When people see the great figures of our society–political and social leaders, powerful entertainers who sing songs and tell stories of a better world– using such language they assume that the words being used have import and meaning. Some of those people are the deranged and unstable person in our midst– but most of these are simply unsophisticated, uncritical in their thinking, poorly educated or easily overcome by their emotions. Because they are useful as a mass to power elites, such language is used to manipulate this mass toward whatever purpose suits those who use words to create this flawed reality.Because of this, you see low-income skilled and unskilled workers demonstrating for the benefit of those who pay them too little and use them up and throw them out. You see the phenomenon documented by many social scientists of people acting politically in ways that are detrimental to their best interests because they want to identify culturally with a particular group.
All because of the power of words.
1. While I will not lay the Tuscon shootings at the feet of Tea Partiers and the militant Right, neither will I excuse anyone on the Right or Left who uses overheated language to inflame passions and then want to back away when such passions bring a horrifying result.
2. Our better and higher selves are made manifest when we reason together, not when we shout at and threaten one another. Our better and higher natures are expressed when we understand that we’re all in this together and that we are all pretty much alike, not when we divide ourselves into groups and see the Other as less worthy than ourselves, perhaps even less human than ourselves.
3. Those who create these negative and overwrought realities by their injudicious use of words do so because it “works” — it sells product, it gets votes, it produces results. Fighting back by engaging in the same use of words to serve our own purposes is to dirty ourselves by playing the same dirty game.
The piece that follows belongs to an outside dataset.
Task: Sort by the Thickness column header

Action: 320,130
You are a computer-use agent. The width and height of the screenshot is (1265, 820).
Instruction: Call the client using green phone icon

4. Let’s do something different, something radical, something that really is Christ-like:
- Overcome hatred with real love
- Meet anger with compassion
- Offer calming words to those who are overwrought
- Meet irrationality and non-rationality with reasonable thought
- Resist the false reality of division and anger not by violence against it but by creating a better and truer reality by words and deeds of love and peace.
The only real way forward is really to go forward– away from our repeated past of division, anger, hatred, and rash actions which produce regret and recrimination and that feed a seemingly never-ending cycle of violence and oppression and forward to a real society of equals, a real community of interdependent persons, a real appreciation of the differences of viewpoint that our different ways and places of life and living creates.